◆ **Screenshot grounding data**
■ ■ ■
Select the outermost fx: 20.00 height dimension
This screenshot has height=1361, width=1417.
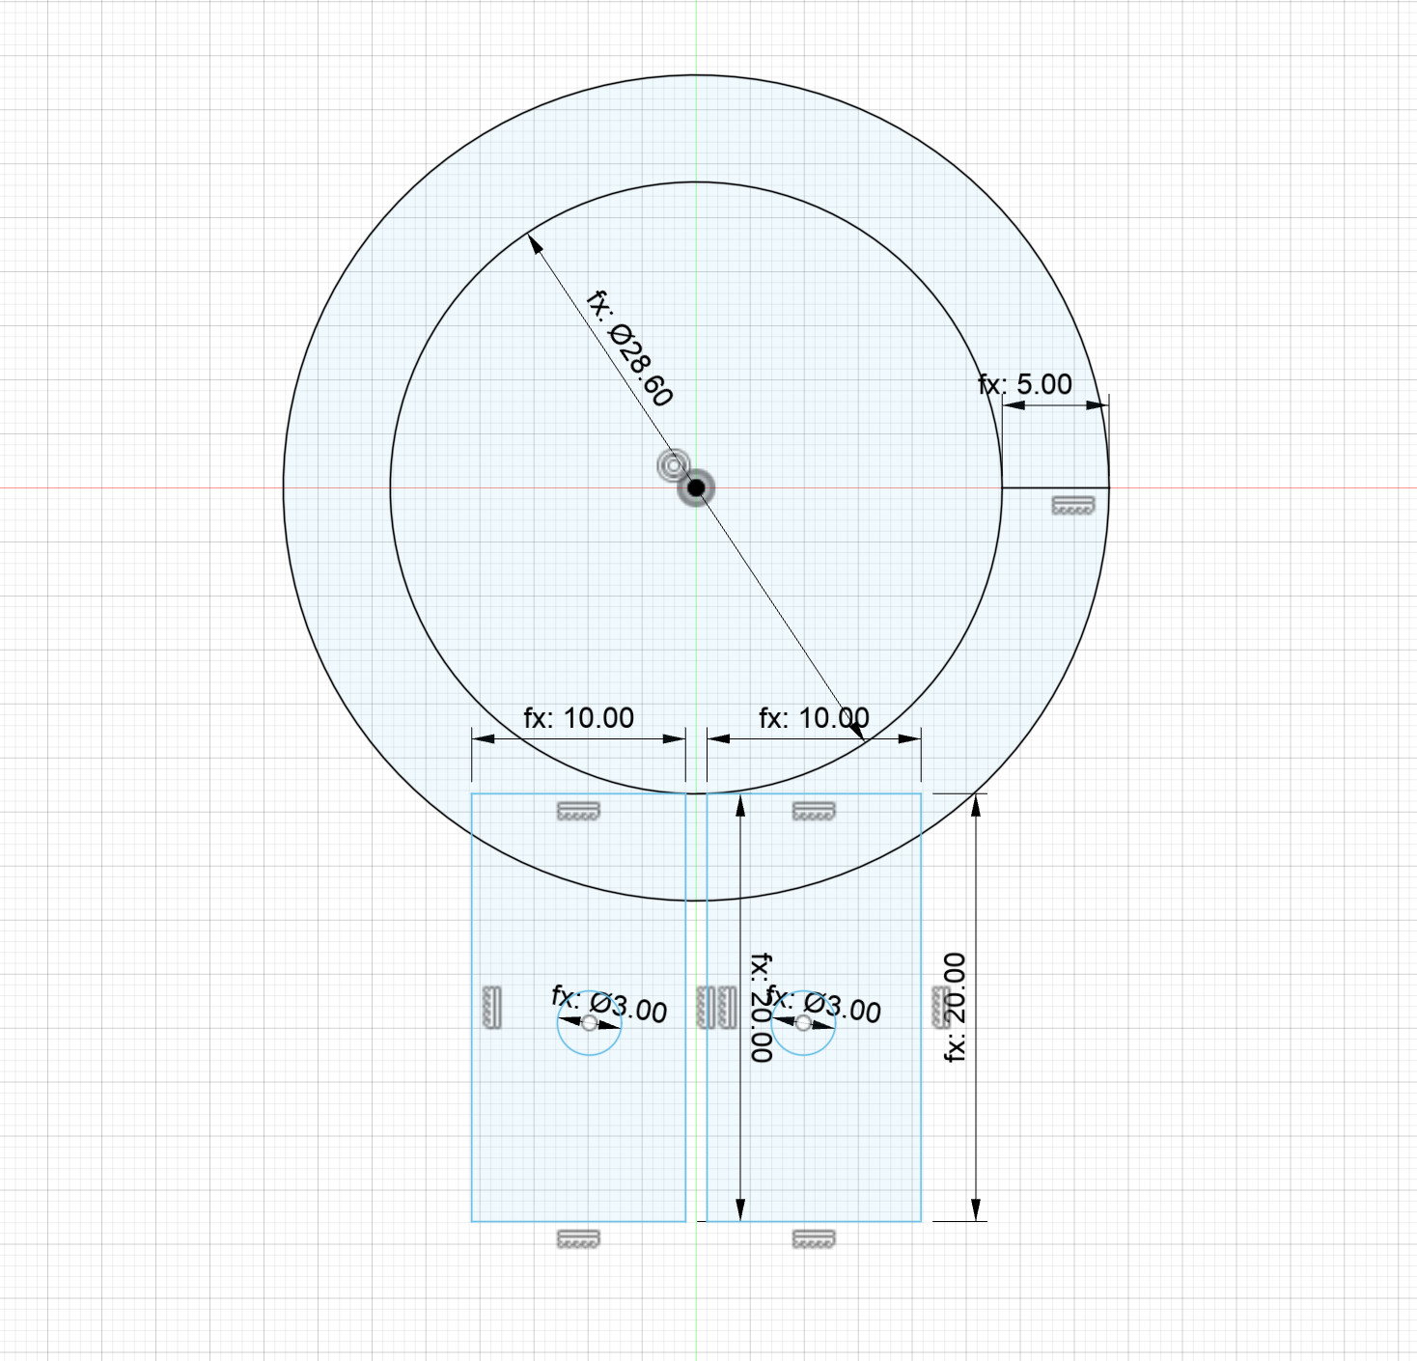pyautogui.click(x=955, y=1007)
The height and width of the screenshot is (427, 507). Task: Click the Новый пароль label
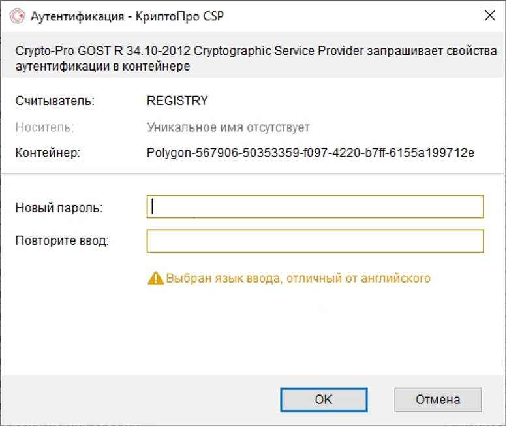[x=59, y=208]
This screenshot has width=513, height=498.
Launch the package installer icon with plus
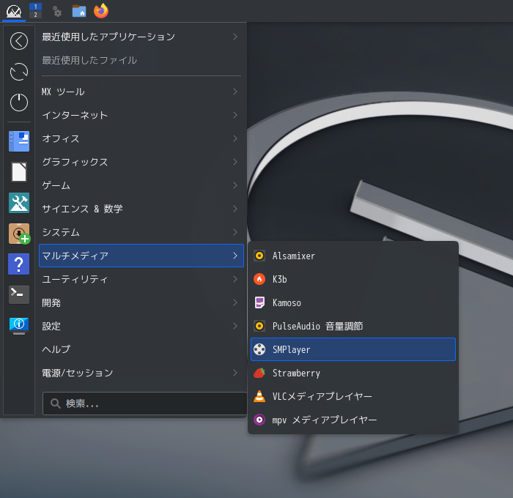coord(19,234)
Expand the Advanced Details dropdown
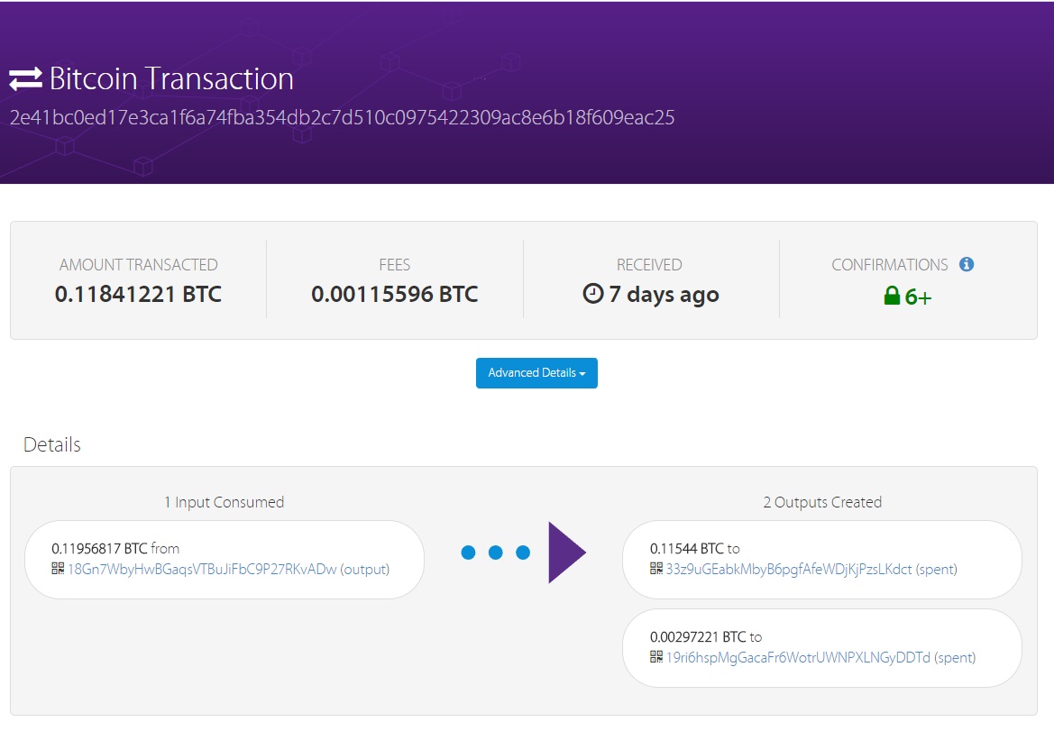This screenshot has height=731, width=1054. (536, 373)
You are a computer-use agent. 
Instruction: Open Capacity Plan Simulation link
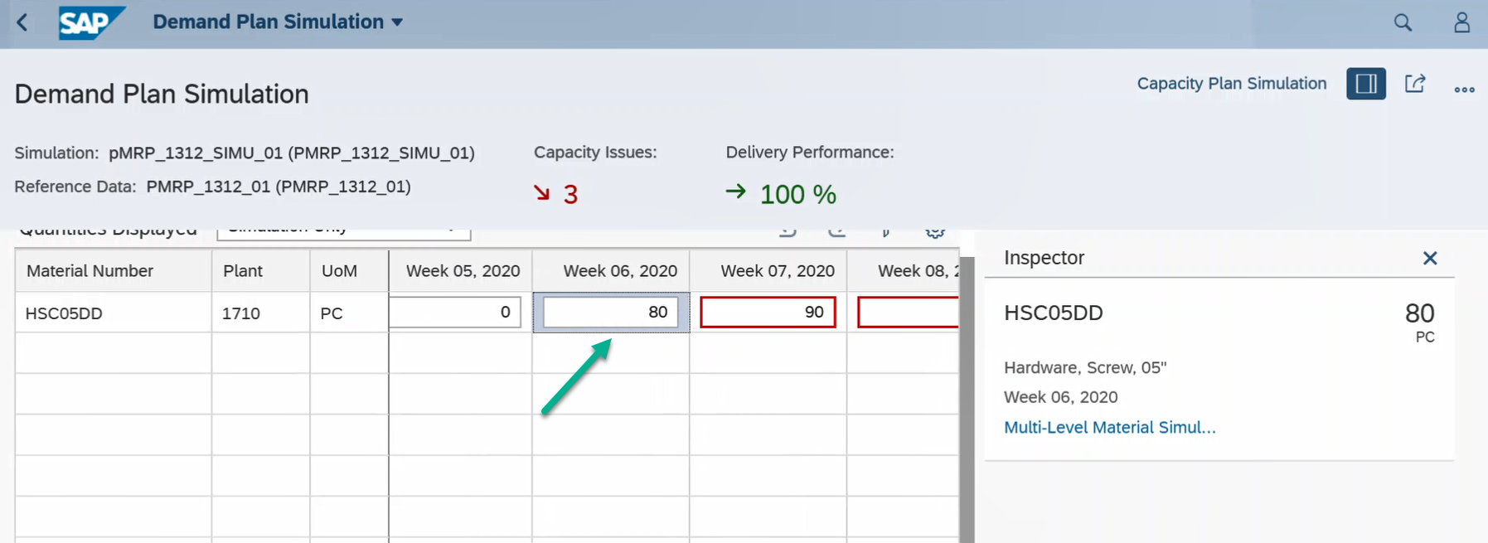[1231, 84]

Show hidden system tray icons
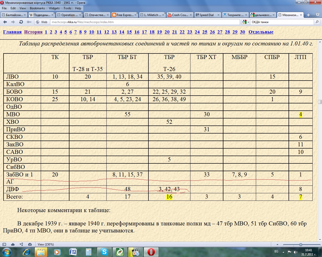[x=283, y=252]
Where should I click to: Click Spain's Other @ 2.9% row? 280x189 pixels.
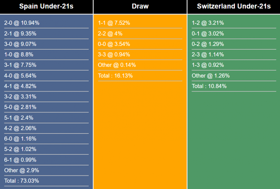22,170
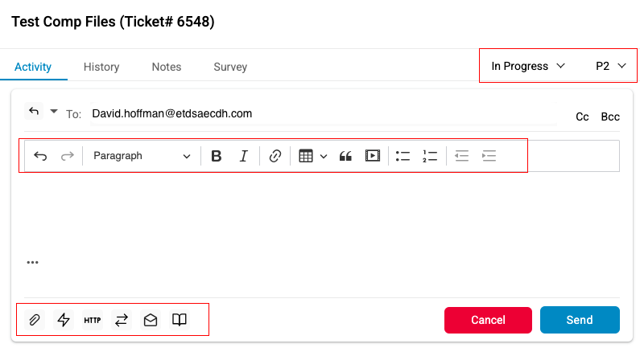Insert media using the video icon

372,156
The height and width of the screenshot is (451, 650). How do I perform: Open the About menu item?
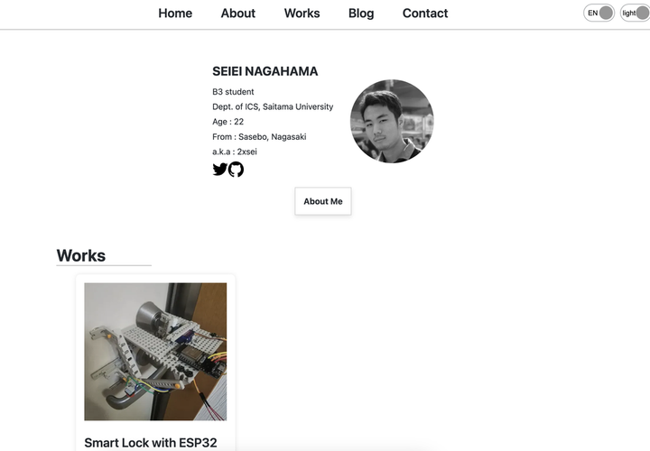coord(238,13)
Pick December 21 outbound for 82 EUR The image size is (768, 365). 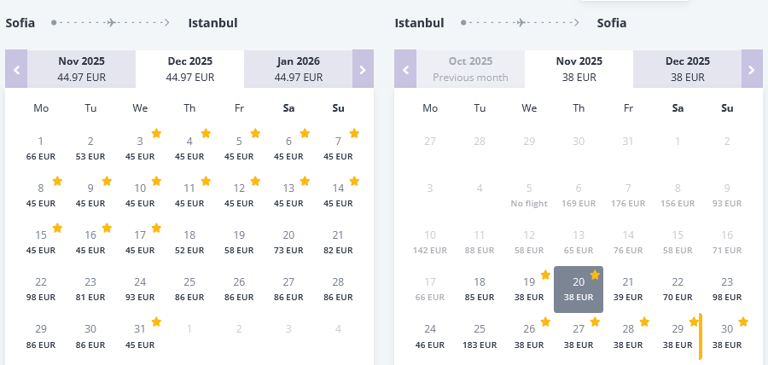(338, 241)
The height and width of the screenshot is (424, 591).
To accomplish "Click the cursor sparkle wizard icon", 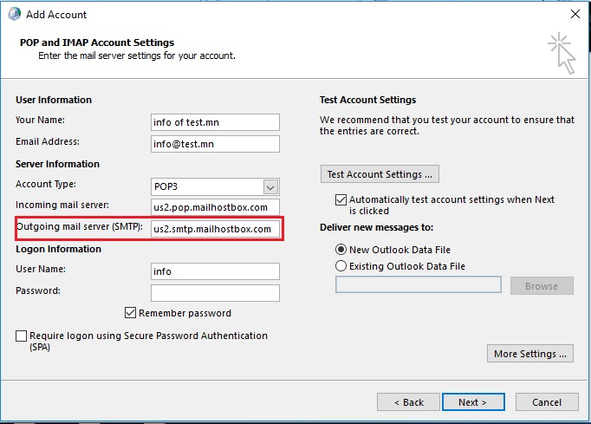I will tap(562, 53).
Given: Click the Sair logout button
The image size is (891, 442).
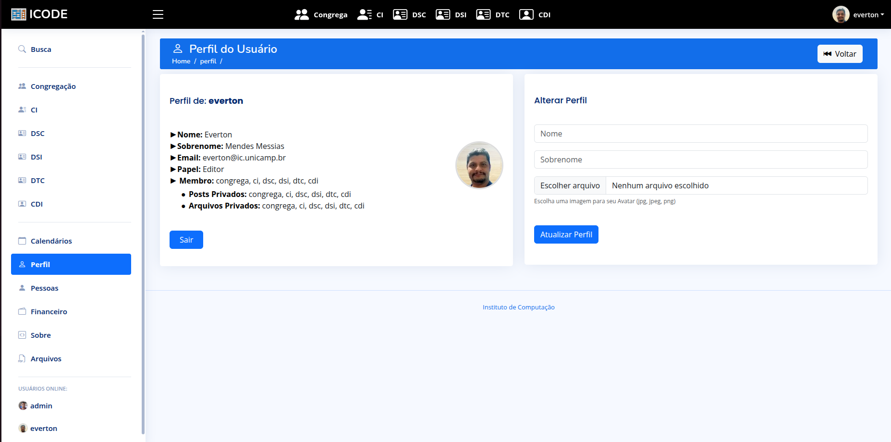Looking at the screenshot, I should coord(186,240).
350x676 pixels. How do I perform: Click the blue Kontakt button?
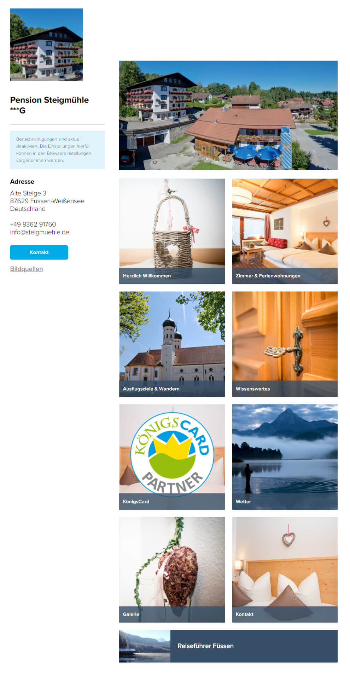coord(39,252)
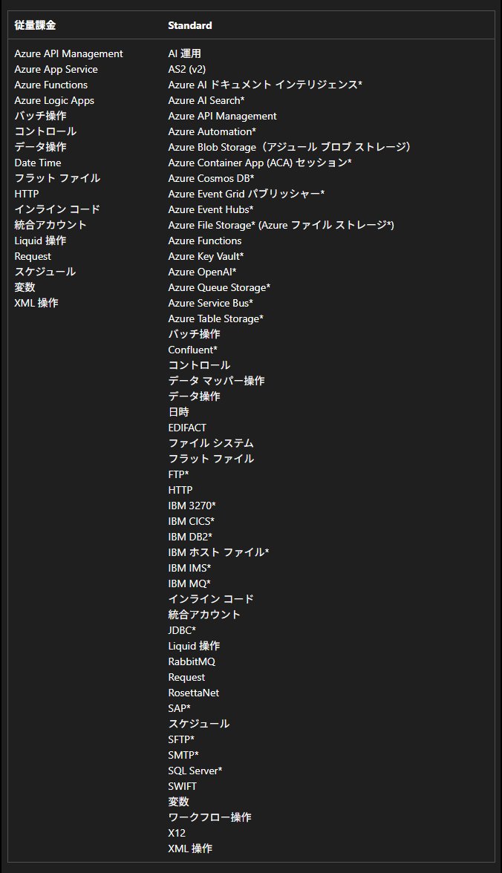Select Confluent* in the Standard list

pos(192,350)
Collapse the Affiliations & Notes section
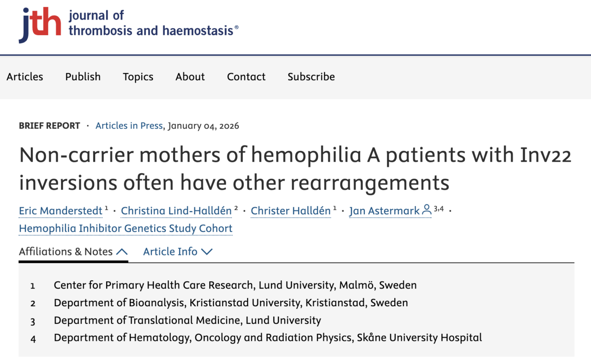Screen dimensions: 591x363 [x=73, y=252]
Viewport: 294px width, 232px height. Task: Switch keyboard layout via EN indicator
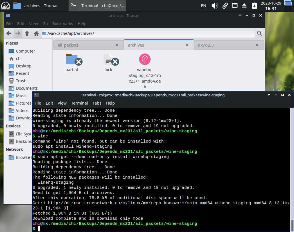pos(203,5)
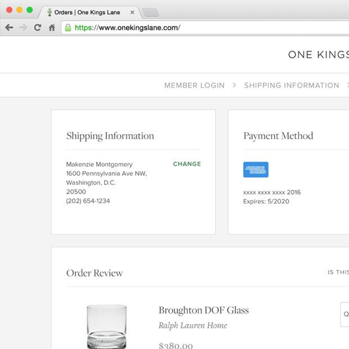Go to the SHIPPING INFORMATION step
349x349 pixels.
click(x=291, y=86)
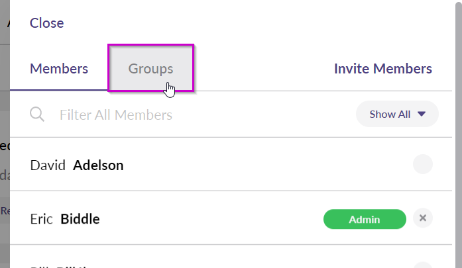Select the Members tab
This screenshot has width=462, height=268.
point(59,69)
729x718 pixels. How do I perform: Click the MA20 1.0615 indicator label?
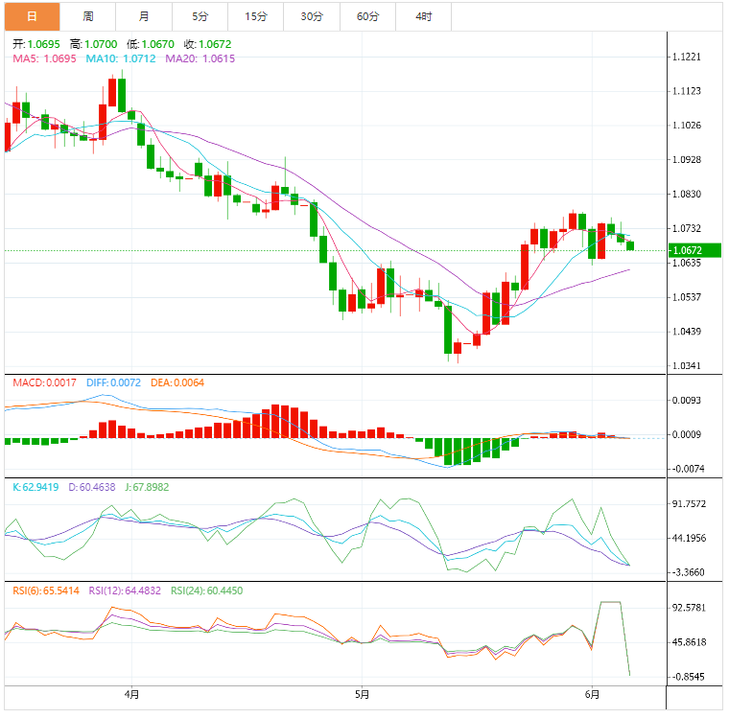pyautogui.click(x=200, y=58)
■ ■ ■
◆ **Task description**
In the copy, leave out all pictures, and retype exactly each line from the one with "350x676 pixels. How" through the last line of the entries.

◆ **Your solution**
350x676 pixels. How do I perform: Click the blue Kontakt button?
coord(39,252)
Select Confluent* in the Standard list

pos(192,350)
Collapse the Affiliations & Notes section
Screen dimensions: 591x363 [x=73, y=252]
Viewport: 294px width, 232px height. Task: Switch keyboard layout via EN indicator
pos(203,5)
Go to the SHIPPING INFORMATION step
349x349 pixels.
click(x=291, y=86)
Select the Members tab
This screenshot has width=462, height=268.
point(59,69)
729x718 pixels. How do I perform: Click the MA20 1.0615 indicator label?
pyautogui.click(x=200, y=58)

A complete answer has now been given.